Dataset excerpts
________
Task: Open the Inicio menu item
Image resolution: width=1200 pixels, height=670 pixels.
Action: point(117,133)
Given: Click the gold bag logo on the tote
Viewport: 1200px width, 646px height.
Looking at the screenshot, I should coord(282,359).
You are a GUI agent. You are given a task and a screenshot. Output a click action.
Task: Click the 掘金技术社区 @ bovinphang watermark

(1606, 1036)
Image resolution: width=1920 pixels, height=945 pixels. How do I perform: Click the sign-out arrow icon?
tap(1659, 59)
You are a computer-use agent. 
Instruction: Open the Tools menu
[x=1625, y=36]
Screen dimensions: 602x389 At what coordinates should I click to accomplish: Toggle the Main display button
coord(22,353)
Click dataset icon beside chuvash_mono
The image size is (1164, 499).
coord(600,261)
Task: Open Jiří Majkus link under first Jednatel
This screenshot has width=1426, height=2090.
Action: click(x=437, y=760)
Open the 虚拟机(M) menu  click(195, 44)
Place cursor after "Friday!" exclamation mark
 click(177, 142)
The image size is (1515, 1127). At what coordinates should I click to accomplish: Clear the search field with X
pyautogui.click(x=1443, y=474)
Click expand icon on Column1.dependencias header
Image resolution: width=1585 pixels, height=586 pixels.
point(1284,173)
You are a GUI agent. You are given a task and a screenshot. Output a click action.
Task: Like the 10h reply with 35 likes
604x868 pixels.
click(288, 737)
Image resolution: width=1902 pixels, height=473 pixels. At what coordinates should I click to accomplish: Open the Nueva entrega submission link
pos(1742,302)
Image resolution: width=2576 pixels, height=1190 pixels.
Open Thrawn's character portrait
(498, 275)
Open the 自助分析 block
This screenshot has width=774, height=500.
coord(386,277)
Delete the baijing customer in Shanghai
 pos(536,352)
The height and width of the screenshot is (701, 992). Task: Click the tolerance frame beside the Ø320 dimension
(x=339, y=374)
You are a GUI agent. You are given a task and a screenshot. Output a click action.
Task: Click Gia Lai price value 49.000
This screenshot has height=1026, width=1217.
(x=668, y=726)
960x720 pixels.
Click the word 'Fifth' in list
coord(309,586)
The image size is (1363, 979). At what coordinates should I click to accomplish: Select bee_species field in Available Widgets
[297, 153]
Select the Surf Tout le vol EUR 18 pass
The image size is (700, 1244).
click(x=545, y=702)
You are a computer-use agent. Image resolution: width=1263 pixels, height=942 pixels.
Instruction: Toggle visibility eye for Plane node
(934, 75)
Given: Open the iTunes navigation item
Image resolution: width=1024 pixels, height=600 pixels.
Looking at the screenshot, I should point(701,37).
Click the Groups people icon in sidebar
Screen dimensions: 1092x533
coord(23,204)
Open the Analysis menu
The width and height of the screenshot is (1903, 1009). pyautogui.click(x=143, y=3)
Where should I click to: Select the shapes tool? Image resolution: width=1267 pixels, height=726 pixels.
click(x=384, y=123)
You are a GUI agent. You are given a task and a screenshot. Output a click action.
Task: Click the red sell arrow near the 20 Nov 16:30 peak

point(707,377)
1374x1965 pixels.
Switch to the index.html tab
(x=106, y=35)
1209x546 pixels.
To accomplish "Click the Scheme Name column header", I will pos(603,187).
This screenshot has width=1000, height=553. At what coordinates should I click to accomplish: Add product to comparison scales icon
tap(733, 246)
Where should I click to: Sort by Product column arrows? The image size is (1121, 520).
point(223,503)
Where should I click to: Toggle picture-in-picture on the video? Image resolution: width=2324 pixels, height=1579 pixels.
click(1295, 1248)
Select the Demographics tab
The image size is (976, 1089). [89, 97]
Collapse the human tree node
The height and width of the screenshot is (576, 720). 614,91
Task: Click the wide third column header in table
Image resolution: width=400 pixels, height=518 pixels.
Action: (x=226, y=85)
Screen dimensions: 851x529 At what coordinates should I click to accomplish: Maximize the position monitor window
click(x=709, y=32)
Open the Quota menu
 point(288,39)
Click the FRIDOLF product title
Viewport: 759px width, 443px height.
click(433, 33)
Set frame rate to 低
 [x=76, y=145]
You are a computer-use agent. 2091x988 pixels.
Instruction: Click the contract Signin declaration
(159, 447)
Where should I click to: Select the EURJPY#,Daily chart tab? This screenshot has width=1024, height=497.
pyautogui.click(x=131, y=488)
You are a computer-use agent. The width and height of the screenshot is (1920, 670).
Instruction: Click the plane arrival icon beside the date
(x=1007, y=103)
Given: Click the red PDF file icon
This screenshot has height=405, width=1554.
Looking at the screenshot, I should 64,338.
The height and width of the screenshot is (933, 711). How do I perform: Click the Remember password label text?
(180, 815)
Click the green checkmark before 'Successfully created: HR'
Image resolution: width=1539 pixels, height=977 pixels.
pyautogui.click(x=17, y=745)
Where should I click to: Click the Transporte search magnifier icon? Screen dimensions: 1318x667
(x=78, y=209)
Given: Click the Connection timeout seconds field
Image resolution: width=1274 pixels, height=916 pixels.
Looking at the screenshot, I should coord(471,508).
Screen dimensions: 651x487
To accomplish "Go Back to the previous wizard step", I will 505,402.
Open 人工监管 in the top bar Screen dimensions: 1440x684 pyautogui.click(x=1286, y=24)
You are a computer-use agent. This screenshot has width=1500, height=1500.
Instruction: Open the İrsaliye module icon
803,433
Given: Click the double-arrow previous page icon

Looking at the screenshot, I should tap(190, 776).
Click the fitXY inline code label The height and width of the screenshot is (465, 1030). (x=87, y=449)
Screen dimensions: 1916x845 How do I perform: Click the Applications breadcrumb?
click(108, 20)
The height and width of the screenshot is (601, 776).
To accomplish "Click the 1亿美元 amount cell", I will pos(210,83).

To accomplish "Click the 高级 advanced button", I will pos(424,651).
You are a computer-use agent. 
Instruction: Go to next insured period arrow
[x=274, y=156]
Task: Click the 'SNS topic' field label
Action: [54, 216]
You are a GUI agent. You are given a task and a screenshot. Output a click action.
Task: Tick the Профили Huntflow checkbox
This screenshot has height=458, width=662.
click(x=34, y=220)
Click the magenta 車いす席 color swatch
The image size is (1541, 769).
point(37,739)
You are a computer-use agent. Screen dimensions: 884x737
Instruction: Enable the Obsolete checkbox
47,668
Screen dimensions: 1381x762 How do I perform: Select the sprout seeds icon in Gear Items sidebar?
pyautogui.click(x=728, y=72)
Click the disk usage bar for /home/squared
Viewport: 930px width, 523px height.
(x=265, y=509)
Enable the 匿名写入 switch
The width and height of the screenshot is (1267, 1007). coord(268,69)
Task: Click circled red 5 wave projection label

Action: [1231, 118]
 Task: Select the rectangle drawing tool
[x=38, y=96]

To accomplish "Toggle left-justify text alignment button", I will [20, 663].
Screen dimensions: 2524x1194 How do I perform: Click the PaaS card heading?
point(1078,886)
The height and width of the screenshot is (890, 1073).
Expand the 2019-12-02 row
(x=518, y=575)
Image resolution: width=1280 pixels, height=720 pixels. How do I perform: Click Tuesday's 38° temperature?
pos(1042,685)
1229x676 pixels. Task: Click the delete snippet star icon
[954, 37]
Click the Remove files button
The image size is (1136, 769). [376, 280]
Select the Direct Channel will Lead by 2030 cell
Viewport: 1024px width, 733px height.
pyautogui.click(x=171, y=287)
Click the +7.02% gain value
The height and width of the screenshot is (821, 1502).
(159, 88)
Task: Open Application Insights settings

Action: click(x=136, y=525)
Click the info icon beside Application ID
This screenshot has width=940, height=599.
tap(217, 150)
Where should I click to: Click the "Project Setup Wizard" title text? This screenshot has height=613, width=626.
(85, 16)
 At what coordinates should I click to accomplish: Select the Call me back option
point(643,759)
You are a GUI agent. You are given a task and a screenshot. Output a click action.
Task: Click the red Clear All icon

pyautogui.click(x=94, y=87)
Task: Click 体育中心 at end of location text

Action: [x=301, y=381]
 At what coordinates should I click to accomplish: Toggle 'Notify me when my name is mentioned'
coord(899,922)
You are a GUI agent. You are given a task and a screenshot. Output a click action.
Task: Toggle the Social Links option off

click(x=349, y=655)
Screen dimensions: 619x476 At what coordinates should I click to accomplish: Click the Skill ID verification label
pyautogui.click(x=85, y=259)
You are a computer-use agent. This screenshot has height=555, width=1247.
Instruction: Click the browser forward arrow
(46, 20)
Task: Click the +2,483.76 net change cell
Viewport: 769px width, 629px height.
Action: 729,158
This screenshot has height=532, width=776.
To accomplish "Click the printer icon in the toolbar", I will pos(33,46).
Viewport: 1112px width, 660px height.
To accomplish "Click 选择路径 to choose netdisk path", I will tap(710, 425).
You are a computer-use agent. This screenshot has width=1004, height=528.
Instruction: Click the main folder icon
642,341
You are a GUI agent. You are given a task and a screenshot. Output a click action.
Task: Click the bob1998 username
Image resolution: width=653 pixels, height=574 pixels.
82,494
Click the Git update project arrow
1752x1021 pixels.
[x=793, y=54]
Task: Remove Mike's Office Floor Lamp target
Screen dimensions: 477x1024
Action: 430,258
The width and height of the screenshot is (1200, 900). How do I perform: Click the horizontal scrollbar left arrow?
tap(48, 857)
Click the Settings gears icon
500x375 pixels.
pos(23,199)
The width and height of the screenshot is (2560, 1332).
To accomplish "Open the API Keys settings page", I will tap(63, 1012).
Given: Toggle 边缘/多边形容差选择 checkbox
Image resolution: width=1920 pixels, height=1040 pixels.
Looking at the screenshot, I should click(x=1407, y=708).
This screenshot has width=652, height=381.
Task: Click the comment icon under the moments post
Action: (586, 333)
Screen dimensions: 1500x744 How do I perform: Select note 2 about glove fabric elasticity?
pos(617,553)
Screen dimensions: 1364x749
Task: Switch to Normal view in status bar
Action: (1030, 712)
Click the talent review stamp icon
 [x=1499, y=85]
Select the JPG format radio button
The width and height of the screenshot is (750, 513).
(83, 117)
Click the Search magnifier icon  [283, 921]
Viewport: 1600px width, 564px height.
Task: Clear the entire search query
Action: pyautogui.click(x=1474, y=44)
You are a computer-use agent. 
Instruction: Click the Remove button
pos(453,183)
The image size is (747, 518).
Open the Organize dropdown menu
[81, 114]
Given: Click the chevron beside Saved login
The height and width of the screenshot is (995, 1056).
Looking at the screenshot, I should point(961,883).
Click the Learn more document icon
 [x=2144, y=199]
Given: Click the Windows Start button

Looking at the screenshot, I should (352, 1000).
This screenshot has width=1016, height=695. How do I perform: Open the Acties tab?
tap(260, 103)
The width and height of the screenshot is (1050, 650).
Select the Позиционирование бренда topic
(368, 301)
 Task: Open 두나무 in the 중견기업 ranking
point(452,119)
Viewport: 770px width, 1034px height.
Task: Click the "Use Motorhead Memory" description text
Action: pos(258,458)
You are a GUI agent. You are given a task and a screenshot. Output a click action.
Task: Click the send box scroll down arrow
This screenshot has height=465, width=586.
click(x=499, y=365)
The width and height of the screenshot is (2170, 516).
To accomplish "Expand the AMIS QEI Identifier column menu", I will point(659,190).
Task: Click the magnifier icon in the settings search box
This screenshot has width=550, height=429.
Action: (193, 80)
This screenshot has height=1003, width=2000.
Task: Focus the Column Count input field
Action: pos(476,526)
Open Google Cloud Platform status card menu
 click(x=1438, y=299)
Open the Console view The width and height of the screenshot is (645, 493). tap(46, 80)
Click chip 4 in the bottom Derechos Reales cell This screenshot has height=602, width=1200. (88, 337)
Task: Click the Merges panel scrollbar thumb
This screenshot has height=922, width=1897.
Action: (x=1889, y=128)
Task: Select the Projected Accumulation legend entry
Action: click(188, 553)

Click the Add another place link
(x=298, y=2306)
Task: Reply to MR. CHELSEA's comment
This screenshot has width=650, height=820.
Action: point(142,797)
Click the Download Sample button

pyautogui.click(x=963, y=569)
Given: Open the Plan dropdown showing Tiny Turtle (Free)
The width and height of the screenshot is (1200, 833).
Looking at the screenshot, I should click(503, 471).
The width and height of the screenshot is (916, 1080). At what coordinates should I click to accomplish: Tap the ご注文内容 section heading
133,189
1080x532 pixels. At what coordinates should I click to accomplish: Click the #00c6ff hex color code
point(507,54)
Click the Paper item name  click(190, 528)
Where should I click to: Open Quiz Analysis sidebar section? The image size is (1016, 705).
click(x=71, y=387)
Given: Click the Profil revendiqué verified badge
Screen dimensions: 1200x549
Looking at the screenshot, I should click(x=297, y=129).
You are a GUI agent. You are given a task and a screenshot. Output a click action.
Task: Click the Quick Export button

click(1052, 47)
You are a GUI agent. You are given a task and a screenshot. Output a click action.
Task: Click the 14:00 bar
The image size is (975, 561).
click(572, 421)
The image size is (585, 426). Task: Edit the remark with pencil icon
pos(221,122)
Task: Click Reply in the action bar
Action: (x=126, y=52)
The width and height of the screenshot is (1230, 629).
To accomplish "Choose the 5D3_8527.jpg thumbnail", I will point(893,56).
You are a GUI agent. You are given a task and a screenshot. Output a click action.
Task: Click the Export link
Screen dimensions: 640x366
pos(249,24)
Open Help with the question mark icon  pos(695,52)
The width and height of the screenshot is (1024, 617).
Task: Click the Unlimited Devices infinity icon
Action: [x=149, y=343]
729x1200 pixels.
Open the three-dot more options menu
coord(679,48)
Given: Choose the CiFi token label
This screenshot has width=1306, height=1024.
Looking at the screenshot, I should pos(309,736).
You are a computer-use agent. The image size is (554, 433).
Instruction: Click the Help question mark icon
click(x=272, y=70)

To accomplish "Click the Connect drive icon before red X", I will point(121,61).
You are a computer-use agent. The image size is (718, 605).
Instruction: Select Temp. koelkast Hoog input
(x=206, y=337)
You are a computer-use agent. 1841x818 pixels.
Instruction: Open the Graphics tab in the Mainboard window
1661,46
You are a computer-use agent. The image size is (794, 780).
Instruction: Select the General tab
________
Description of the task: Only the count should be given: the number of lines in the entries above containing the word "value".

Answer section: 2